Amy Reynolds, THE OAK LEAF
As the first community college in the state to receive a National Science Foundation grant to promote sustainability and sustainable agriculture education, Santa Rosa Junior College is ahead of the game.
“That’s our mantra. Everything we do here is sustainable,” said Ganesan Srinivasan, dean of agriculture, natural resources and culinary arts. “If you’re not sustainable it’s very difficult for a small farmer to survive here.”
SRJC is the only community college with a certificate program in sustainable agriculture. It is one of our fastest growing programs. We live in a region where organic farming and sustainable practices are the norm, not the exception, so it’s not surprising students are interested in learning about these practices.
Starting with an intro to sustainable agriculture, classes involve organic practices, composting and certification. Classes are a mix of entry level students and established farmers who want to learn new techniques.
Sonoma County wants 100 percent of its vineyards to be completely sustainable by 2020. The 84-acre vineyard and winery on Shone Farm is already there. They’re reducing water, chemical and energy use by using recycled water on the vineyard and using wood from their own forest on the farm.
Shone Farm has planted 150 acres of forest, teaching forestry students and park management. All lumber taken from the forest is used for fencing and other projects on the farm, so it’s all recycled. The Tiny House Club is even working on its first house from lumber harvested on the farm.
SRJC’s cafeteria gets a lot of its food from Shone Farm and all waste coming from it and the culinary café goes back to Shone Farm where they can do the composting. They use drip irrigation, so the plants receive just how much they need as opposed to flat irrigation.
Srinivasan has future plans to go far more into solar in the fall, although he has already bought a solar powered electric cart for taking visitors around the farm and plans to put some solar changing stations in. Most of the produce grown on the farm (all organic) goes towards the Shone Farm Community Supported Agriculture, although quite a bit supplies both the culinary café and sometimes the cafeteria.
In a perfect world, Robert Ethington, dean of student affairs and engagement programs, sees a bike/pedestrian bridge between Coddingtown and Elliot, something the city is looking into, a pedestrian/bike only Elliot Avenue and a shuttle between the Petaluma campus and the Santa Rosa campus.

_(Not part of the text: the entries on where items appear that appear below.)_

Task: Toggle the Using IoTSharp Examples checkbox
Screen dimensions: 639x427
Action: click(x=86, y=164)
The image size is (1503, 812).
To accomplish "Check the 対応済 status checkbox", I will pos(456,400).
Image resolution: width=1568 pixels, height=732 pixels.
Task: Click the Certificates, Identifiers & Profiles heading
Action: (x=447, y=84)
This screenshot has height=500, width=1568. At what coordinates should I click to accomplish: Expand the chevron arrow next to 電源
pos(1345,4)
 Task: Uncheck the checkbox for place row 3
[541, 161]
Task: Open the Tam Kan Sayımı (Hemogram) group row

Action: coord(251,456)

Members of the SRJC Sustainabilty Collaborative have created the Green Print Project, a plan to help create a culture of sustainability on campus. The plan details 18 objectives to be completed by 2018, ranging from aligning water, food and waste with the best sustainable practices, to assuring green building and sustainable facilities to implement sustainable SRJC lectures and events.
They also plan on establishing sustainable transportation improvements, increasing community outreach and collaboration. The collaborative is not only trying to increase the visibility of this plan and the brand which is a sustainable SRJC, they’re focusing on making a sustainable life a little easier for students.

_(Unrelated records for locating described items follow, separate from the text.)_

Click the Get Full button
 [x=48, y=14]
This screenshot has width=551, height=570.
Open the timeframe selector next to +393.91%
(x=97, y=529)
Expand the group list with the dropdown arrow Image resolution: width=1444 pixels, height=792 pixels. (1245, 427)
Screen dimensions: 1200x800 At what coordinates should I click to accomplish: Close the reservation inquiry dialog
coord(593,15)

The collaborative is hosting a “Transportation Innovation Forum” on Sept. 23, attended by SMART Train, the Bike Coalition, Santa Rosa City Transit, Sonoma County Transit and the Sonoma County Transit Authority. The forum will focus on what they can do to make students feel more encouraged to either ride their bike or take the bus, rather than drive their car.
Another proposal the collaborative is working on is the Real Food Challenge, getting SRJC’s food service vendors to agree to certain criteria for the food they serve, such as humane regulations and local, organic and fair trade.
One of the college’s goals going forward is creating a culture of sustainability. The SRJC Sustainability Collaborative, comprised of 23 students, faculty and administration, is hoping the Green Print Project is a plan for how we can get there.